Berkshire decision: Rockwell sales to proceed
Posted on: November 9, 2017 by Hélène Deslauriers
Judge John J. Agostini of the Pittsfield Superior Court gave his decision on Tuesday in the widely publicised deaccession case brought by the sons of Rockwell and others against the Berkshire Museum.
As a brief reminder, the Berkshire Museum’s financial situation had been bleak for many years and wealthy donors had all but disappeared. The Board of Trustees had considered numerous solutions such as increasing ticket sales, hiring freezes, and reduced programming. None of these solutions provided the financial relief sought. Deaccession of some 40 works of art, including two Rockwell paintings, was first considered in 2015 and an agreement was finally entered into with Sotheby’s on 13th June 2017. This decision sent shock waves throughout the Museum community. Injunctive relief was sought by Rockwell’s sons, members of the Museum and, at the last moment, by the Attorney-General’s Office (the AGO) of Massachusetts, which alleged that there had been a breach of fiduciary duty by the Museum’s Trustees.
The Judge first disposed of Rockwell’s sons’ petition on the basis that they had no legal standing to bring the action, nor to enforce any promise made to their father to keep the paintings in the Berkshire Museum. Responsibility for enforcing such a promise, if it existed, would have rested with Rockwell’s estate and the Judge concluded that there was no evidence that such a promise was made or requested by the artist.

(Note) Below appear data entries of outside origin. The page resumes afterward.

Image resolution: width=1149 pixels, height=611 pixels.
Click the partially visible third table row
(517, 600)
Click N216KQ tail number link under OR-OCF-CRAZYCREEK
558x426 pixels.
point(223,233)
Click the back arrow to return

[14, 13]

Although the letter acknowledging the gift did mention that the works would remain in the ‘Museum’s permanent collection’ this merely meant, in ‘museum parlance’, that the paintings would be accessed by the Museum.
Having dealt with the issue of legal standing in favour of the Museum, the judge turned his attention to the AGO. The AGO was made aware of the planned sale on the 23rd June in a five-page communication, which listed the works to be put on the block. The AGO then embarked on some 400 interviews and had at least 40 phone calls with or involving the Museum Trustees. The AGO only entered into the legal fray late in the day and on the basis that the other parties were denied legal standing.
The Court noted that the AGO had made every effort not to get involved. A “reluctant warrior”, as the Judge described it, the AGO was unable to state exactly what additional information it required to bring its investigation to fruition. The AGO’s position was that the deaccession raised ‘concerns’ and it needed more time to reach a conclusion. The judge was quick to point out that ‘concerns’ or ‘troubling’ acts were not legal standards and went on to say that the AGO’s “lack of aggressiveness speaks volumes in this case”. He referred to the AGO’s “initial indifference” compounded by its “faint-heartedness” which suggested that the AGO has little expectation of discovering evidence against the Trustees.
On deaccession itself, the Judge said that the word “is not a pejorative term; it is an integral part of collection management in Museums, neither illegal nor unethical” and that the wording of the 1932 Act, establishing the Museum, contains “no language prohibiting its property from being removed from Pittsfield”.
In closing, the judge found in favour of the Museum Trustees and rejected any request for injunctive relief while finding no breach of fiduciary duty on their part.
He recognised that “[t]his may very well mean that timeless works by an iconic local will be lost to the public in less than a week’s time”, but his duty was to act dispassionately and decide on the legal merits alone.
A good legal decision maybe, but a sad result nonetheless.